- _AUFGABENSTELLUNG_:
Schreibe die Zeilen von der Zeile mit „The width and height of the screenshot is (2576, 1372). What“ bis einschließlich der Zeile mit „In order to click on Select“ wortgetreu ab, und nur diese.

- _EINTRÄGE_:
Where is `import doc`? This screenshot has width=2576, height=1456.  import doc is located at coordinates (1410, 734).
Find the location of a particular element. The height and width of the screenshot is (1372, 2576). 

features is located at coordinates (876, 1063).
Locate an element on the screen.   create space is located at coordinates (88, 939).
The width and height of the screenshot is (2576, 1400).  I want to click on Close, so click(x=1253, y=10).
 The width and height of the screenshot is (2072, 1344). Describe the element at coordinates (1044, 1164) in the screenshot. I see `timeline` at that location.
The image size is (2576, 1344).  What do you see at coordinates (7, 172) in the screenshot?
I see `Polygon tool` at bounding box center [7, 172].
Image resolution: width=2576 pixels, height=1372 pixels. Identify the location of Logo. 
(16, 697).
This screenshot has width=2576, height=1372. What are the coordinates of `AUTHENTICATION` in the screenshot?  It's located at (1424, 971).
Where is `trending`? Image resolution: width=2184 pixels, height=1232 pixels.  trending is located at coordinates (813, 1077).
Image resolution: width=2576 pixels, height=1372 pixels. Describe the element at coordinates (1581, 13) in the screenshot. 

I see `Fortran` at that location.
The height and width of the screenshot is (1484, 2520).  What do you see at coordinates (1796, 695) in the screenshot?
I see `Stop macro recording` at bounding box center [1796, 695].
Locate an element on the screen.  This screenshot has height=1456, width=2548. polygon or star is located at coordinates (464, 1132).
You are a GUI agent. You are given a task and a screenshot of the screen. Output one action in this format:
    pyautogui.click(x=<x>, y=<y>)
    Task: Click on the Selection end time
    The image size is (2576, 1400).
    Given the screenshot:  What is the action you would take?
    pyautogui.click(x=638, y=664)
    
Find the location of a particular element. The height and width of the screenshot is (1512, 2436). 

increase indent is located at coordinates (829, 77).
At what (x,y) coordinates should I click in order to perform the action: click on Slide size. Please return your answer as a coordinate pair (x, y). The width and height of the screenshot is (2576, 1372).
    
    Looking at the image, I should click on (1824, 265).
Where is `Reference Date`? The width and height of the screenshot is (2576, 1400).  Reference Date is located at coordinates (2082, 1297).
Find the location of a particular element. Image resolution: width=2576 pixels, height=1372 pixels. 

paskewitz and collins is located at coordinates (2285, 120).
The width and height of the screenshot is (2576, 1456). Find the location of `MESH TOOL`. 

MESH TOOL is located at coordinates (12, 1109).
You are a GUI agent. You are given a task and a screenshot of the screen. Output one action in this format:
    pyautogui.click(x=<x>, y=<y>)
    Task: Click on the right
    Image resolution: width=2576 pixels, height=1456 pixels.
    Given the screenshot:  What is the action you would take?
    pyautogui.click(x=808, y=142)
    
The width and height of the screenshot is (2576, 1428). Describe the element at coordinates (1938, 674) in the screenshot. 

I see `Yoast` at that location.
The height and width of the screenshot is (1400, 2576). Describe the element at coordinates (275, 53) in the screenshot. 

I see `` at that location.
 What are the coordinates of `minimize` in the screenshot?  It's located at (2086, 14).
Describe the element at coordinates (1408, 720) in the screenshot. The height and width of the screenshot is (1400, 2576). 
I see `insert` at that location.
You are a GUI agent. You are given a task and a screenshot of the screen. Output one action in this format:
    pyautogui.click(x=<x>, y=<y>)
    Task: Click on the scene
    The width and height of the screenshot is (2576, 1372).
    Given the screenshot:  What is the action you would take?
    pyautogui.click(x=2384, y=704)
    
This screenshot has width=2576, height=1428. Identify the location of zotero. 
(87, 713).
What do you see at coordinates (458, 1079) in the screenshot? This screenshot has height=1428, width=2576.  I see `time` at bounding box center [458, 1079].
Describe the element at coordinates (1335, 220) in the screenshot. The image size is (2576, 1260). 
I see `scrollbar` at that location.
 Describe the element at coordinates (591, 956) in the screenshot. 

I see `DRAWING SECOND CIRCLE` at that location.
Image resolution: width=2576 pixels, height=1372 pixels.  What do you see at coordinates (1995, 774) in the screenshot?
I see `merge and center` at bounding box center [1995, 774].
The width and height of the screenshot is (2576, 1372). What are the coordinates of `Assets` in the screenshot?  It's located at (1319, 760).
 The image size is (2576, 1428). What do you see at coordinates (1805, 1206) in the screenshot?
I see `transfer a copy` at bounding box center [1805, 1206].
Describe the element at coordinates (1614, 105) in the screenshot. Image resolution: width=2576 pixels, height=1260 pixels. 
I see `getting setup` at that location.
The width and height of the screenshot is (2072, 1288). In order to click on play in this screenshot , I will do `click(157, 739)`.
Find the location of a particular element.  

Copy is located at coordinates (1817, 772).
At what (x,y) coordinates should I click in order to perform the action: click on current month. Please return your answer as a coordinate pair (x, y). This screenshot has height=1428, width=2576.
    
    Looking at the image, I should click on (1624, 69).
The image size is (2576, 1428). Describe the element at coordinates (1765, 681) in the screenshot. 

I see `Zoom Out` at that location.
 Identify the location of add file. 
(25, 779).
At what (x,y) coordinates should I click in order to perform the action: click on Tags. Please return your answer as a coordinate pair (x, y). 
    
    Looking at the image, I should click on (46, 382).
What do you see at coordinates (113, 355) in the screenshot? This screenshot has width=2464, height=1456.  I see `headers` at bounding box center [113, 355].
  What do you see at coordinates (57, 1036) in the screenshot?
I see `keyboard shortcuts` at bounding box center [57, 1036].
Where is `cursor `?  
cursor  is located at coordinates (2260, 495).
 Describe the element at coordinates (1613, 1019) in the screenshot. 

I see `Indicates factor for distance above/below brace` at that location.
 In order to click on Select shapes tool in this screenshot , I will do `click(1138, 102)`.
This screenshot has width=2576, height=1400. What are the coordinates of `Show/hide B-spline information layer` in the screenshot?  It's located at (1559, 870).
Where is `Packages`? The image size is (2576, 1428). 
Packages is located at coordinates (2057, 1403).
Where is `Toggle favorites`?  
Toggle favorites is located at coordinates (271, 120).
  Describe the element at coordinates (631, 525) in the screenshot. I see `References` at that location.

- _ERGEBNIS_:
The width and height of the screenshot is (2576, 1372). What are the coordinates of `Assets` in the screenshot?  It's located at (1319, 760).
 The image size is (2576, 1428). What do you see at coordinates (1805, 1206) in the screenshot?
I see `transfer a copy` at bounding box center [1805, 1206].
Describe the element at coordinates (1614, 105) in the screenshot. Image resolution: width=2576 pixels, height=1260 pixels. 
I see `getting setup` at that location.
The width and height of the screenshot is (2072, 1288). In order to click on play in this screenshot , I will do `click(157, 739)`.
Find the location of a particular element.  

Copy is located at coordinates (1817, 772).
At what (x,y) coordinates should I click in order to perform the action: click on current month. Please return your answer as a coordinate pair (x, y). This screenshot has height=1428, width=2576.
    
    Looking at the image, I should click on (1624, 69).
The image size is (2576, 1428). Describe the element at coordinates (1765, 681) in the screenshot. 

I see `Zoom Out` at that location.
 Identify the location of add file. 
(25, 779).
At what (x,y) coordinates should I click in order to perform the action: click on Tags. Please return your answer as a coordinate pair (x, y). 
    
    Looking at the image, I should click on (46, 382).
What do you see at coordinates (113, 355) in the screenshot? This screenshot has width=2464, height=1456.  I see `headers` at bounding box center [113, 355].
  What do you see at coordinates (57, 1036) in the screenshot?
I see `keyboard shortcuts` at bounding box center [57, 1036].
Where is `cursor `?  
cursor  is located at coordinates (2260, 495).
 Describe the element at coordinates (1613, 1019) in the screenshot. 

I see `Indicates factor for distance above/below brace` at that location.
 In order to click on Select shapes tool in this screenshot , I will do `click(1138, 102)`.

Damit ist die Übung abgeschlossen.